During both missions, Anna and Sarah are cool and withdrawn around Morgan and Chuck respectively. They are not their usual selves. They rein in their feelings.
After the mission where Saras winks at Lon and Chuck loses $100,000, Sarah tells Chuck she is invited to Lon Kirk’s boat alone the next day.
Chuck vs Crown Vic Sarah
And the next day, we are introduced to Casey and his beloved Crown Vic.
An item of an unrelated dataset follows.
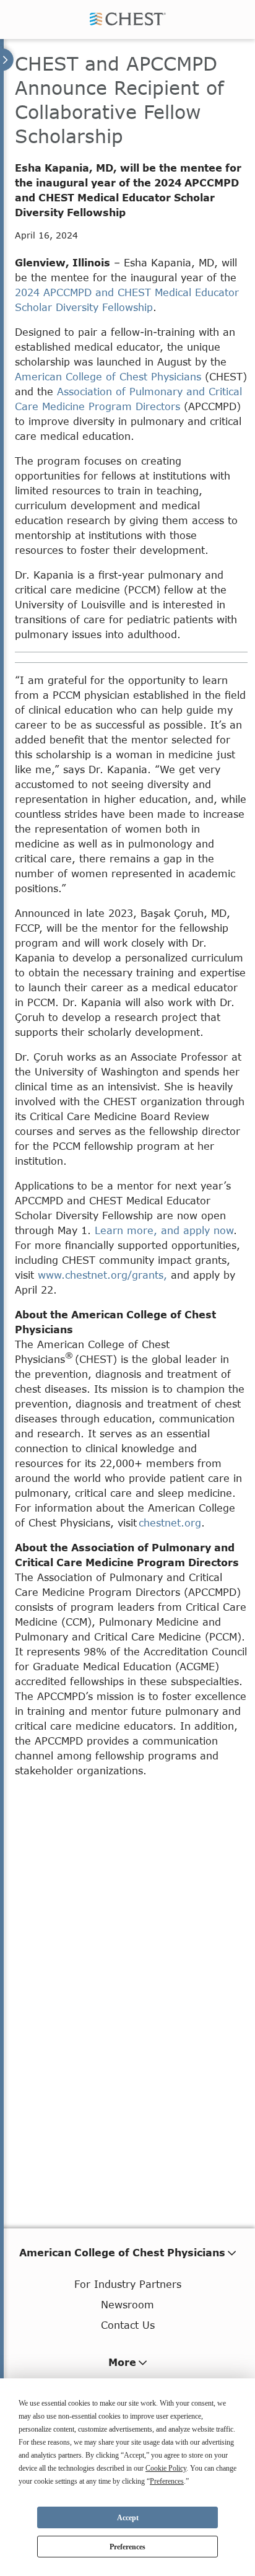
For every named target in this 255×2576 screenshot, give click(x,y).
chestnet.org (170, 1522)
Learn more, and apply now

He lovingly polishes his car, his “girl.” 🎵I’m giving my love up to you, girl. I’m giving my love up to you.🎵
Chuck watches the scene, bemused.
Chuck: Nice car.
Casey: Not just any car. It’s a 1985 Crown Victoria. But like a lady, she doesn’t like it when I talk about her age.
Why a Crown Vic of all the cars in the world? It’s a law enforcement car with hard lines, dark and bitter; it is all Casey. But there are also lots of symbolic parallels between the Crown Vic and Sarah in this episode—both are from the 80s, both shine, both are regal, badass, powerful, authoritative enforcers,2Like a law enforcement car and like Queen Victoria both are great for pimping out,3Chuck, “You mean, she’s gonna go down there and flirt with Lon Kirk alone?” both are being greased up and lathered in this episode, and both have a devoted lover giving his love up to her.
Notice the color of Casey’s Crown Vic. It’s black.
What color is Sarah wearing through most of the episode? Black symbolizes death. She is trying to kill her emotions and be “nothing but a spy.”
But this attempt does not work. The team fails to frame Lon Kirk for counterfeiting in the second act of the episode; Sarah storms Chuck’s apartment in the third act, both accusing each other of letting their emotions interfere with their mission. In the fourth act, Sarah trusts Chuck’s flash and instincts, the team works well together in a successful mission, and “Sarah in black” is symbolically killed when the black Crown Vic is destroyed.
In the fifth and final act of the episode, Chuck gives Sarah a Christmas gift, and Sarah also symbolically gives Chuck a Christmas gift: herself in Christmas red, the caring Sarah he knows and loves. Both apologize and confess their inadequacy in handling relationships and, after an emotional storm that has lasted four episodes, Chuck proposes an emotional truce—”Friends,” and he and Sarah shake hands on it.4This “friends” handshake will be mirrored at the end of 3.03 Chuck Versus Angel de la Muerte, this time proposed by Sarah.
In the B story, Morgan and Anna also apologize to each other: Morgan for pretending to be someone he is not, and Anna for being embarrassed of who she is around her parents, for not being herself (like Sarah in this episode),
Thi C story of this episode is about the spy team getting emotionally compromised. Casey tells Chuck that Sarah has got Chuck all up in a tizzy. He later pointedly asks Sarah if she has compromised herself with the Intersect, and she confesses for the first time her dream of a real life beyond the spy life.
In the final scene, we have the counterpoint when Beckman calls Casey and says, “I hope you have not grown too fond of the subject. I would hate for you to be compromised. Oh, and John…” We can see from Casey’s reaction when he responds, “Yeah?” that he is also compromised.
Both Casey and Sarah have grown too fond of the subject.